THE TASKS:
(a) When does the Coling course start, according to the lecture notes?
(b) In the lecture notes, restate the passage starting with "Extremely important: if" and going on through "enterprise to fail.", swapping "terribly important" for "very important".
(c) List every handout the lecture notes say is being given out today.
# start of EXTRACTED TEXT
Four handouts today:
Problem set #3 (recommend doing it over the next few weeks, if you can; Coling course starts June 25, which will use up all the Dandelions). We will try to grade any solution handed in over the summer.
Solutions to problem set #2;
Lecture notes for today.
Questionnaire; please fill out and return as soon as possible.
Plus "Knights of the Lambda calculus" pins for those stalwart few who have attended all quarter.
There were some lectures for which lecture notes were not handed out:
Specifically, #s 2, 3, 6, 7, 12, 14, and 15.
I will be preparing notes for all of these over the next month, in preparation for the Coling course.
Send me a note if you would like copies of these, and I will distribute them at the beginning of July.
Today:
Review (and borrow) some of what is in the first few sections of The Computational Metaphor, distributed last time.
Suggest we need a genuinely semantic notion of computation.
End up with a critique (and partial reconstruction) of the formality condition.
2. The Computation Claim
The computational claim:
Not news that computational vocabulary is used to describe the mind
in linguistics, philosophy, psychology, AI, etc.
Rests on a claim, basically, that the mind, or mental processes, or belief revision, or intelligence — something of that sort — is computational.
Lots of questions to be asked, such as: Is the computational claim true?
Before one can begin even to explore such a question, however, need to know what claim it is.
Curiously, if you press people, they defer hard questions (about what computation is) to computational practice or practitioners:
Typically: "Well, I don’t know exactly, but it is just like what goes on in a computer."
My standard reaction: if your understanding rests on my understanding, you’re in trouble. We don’t know what we are talking about.
So need a theory of computation.
Extremely important: if the notion of computation is too broad and encompassing in its scope, the cognitive-science/AI enterprise is correspondingly robbed of content.
So it is terribly important to get a notion with bite. But if it has too much bite, will restrict us from exploring in powerful directions, and may lead the same cognitive-science/AI enterprise to fail.
I.e., treading a thin line between vacuity on the one hand, and falsity on the other.
3. Semantic Computation
First some simple intuitions:
Standard story:
recently moved to that part of the world known as Silicon Valley, where it is a favorite entertainment to tinker in one’s garage for a while, start a company, and earn a million dollars.
take up this practice, and invite you over to see a demonstration of my new world-shaking computer that calculates oriental trajectories.
unveiling a large object made primarily of steel, but resting on what look for all the world to be four wheels. Taking keys out of my pocket, I open the door, climb in, and drive off into the sunset (sunrise, actually).
You object that it isn’t a computer.
You are of course right; question is what underlies your (perfectly reasonable) objection?
That the device be rule-governed is not sufficient (hope that cars are rule-governed).
Equivalent to the l-calculus, Turing machines, post production systems, etc., isn’t much better: as Putnam has shown, just about everything is equivalent to some Turing machine.
And anyway (as we will see) Turing equivalence is a weak, behaivoural metric, and we want a strong, constitutional one.
Rather, assume that somewhere burined in the informal concept of computation is a consensus that language-like structures
some constituents or patterns of constituents that we can non-trivially call symbols
should act as causal ingredients in producing the overall behaviour.
It is not required that these ingredients contribute to the overall behaviour qua symbols.
Computer science is widely assumed to be the study of formal symbol manipulation, meaning that the symbolic ingredients play a causal role without regard to their semantic weight.
# end of EXTRACTED TEXT
# start of AVAILABLE DATA
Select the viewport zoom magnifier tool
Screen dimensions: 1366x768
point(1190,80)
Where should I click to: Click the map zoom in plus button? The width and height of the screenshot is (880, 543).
# end of AVAILABLE DATA
FULL SOLUTIONS:
(a) June 25.

(b)
Extremely important: if the notion of computation is too broad and encompassing in its scope, the cognitive-science/AI enterprise is correspondingly robbed of content.
So it is very important to get a notion with bite. But if it has too much bite, will restrict us from exploring in powerful directions, and may lead the same cognitive-science/AI enterprise to fail.

(c)
- Problem set #3
- Solutions to problem set #2
- Lecture notes for today
- Questionnaire